Il cibo naturale era anche inaffidabile: il pesce cominciava subito a puzzare,
il latte diventava acido, le uova marcivano. Spesso era anche indigeribile e
tossico».
Per questo negli anni i nostri antenati
hanno inventato una serie di trattamenti, strategie e metodi, per renderlo più
buono, digeribile e mangiabile. Senza contare che il concetto di fast
food era già presente al tempo dei romani – che mangiavano focacce al
miele e salsicce già pronte al mercato – e in generale in tutte le società. Ovunque
infatti c’era bisogno di qualcosa da mangiare velocemente e lontano da casa
quando si stava via per lavoro. «Oggi ci preoccupiamo dei pesticidi sulle mele,
del mercurio nel tonno, del morbo della mucca pazza – scrive ancora Laudan – ma
ci dimentichiamo che ingerire cosa da mangiare è sempre stato pericoloso. Molte
piante contengono tossine e sostanza tossiche, in passato l’acqua a volte era
inquinata e causava malattie intestinali, il pane conteneva gesso per
aumentarne il volume, il latte era un veicolo di malattie e le salsicce
venivano riempite di porcherie. Con il modernismo culinario insomma la gente ha
ottenuto alimenti trattati conservati, rapidi e diversificati. Dove è arrivata
l’alimentazione moderna le popolazioni sono diventate più alte, più forti, meno
a soggette a malattie e più longeve.
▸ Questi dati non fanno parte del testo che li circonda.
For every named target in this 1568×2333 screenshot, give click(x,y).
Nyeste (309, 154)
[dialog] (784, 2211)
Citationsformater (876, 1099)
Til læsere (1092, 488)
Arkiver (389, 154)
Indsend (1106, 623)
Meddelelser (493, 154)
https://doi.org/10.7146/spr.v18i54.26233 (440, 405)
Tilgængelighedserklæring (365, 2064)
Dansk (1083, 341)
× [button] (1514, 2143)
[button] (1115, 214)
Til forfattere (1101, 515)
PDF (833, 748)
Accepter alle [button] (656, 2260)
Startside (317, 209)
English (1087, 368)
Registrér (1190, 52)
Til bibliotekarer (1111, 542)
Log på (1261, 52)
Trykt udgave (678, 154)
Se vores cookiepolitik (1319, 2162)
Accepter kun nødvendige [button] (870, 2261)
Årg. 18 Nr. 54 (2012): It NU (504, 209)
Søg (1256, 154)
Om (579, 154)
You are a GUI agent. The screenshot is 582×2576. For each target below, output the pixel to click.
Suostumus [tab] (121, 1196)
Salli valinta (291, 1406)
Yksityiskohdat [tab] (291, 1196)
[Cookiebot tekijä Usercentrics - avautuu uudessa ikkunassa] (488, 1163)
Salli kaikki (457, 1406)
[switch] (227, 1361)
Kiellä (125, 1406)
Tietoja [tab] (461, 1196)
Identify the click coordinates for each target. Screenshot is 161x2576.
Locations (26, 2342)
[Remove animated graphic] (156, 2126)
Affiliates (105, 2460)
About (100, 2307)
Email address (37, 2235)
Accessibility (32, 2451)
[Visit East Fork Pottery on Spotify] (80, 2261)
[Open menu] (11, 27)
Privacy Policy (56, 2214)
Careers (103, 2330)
Gli uomini hanno potuto scegliere di non
lavorare nei campi e le donne hanno smesso di passare cinque ore al giorno a
fare il pane».
Ovviamente c’è sempre un retro della
medaglia e non possiamo negare che il cibo industriale con cui abbiamo a che
fare oggi non sia perfetto o non abbia i suoi problemi, come sottolinea la
stessa Laudan, che aggiunge che probabilmente ci farebbe anche bene mangiare
più prodotti freschi, naturali, locali, artigianali. Quello che è
sbagliato a suo parere è il mitizzare il passato, un passato che appunto è ben
diverso da quello che raccontano i “luddisti culinari”. «Quello che serve non è
la nostalgia, ma un’etica – conclude Laudan – che accetti gli alimenti
industriali invece di disprezzarli, che non abbia pregiudizi ma decida caso per
caso quando è meglio preferire il naturale al trattato, il fresco al
conservato, il vecchio al nuovo, il lento al veloce, l’artigianale
all’industriale».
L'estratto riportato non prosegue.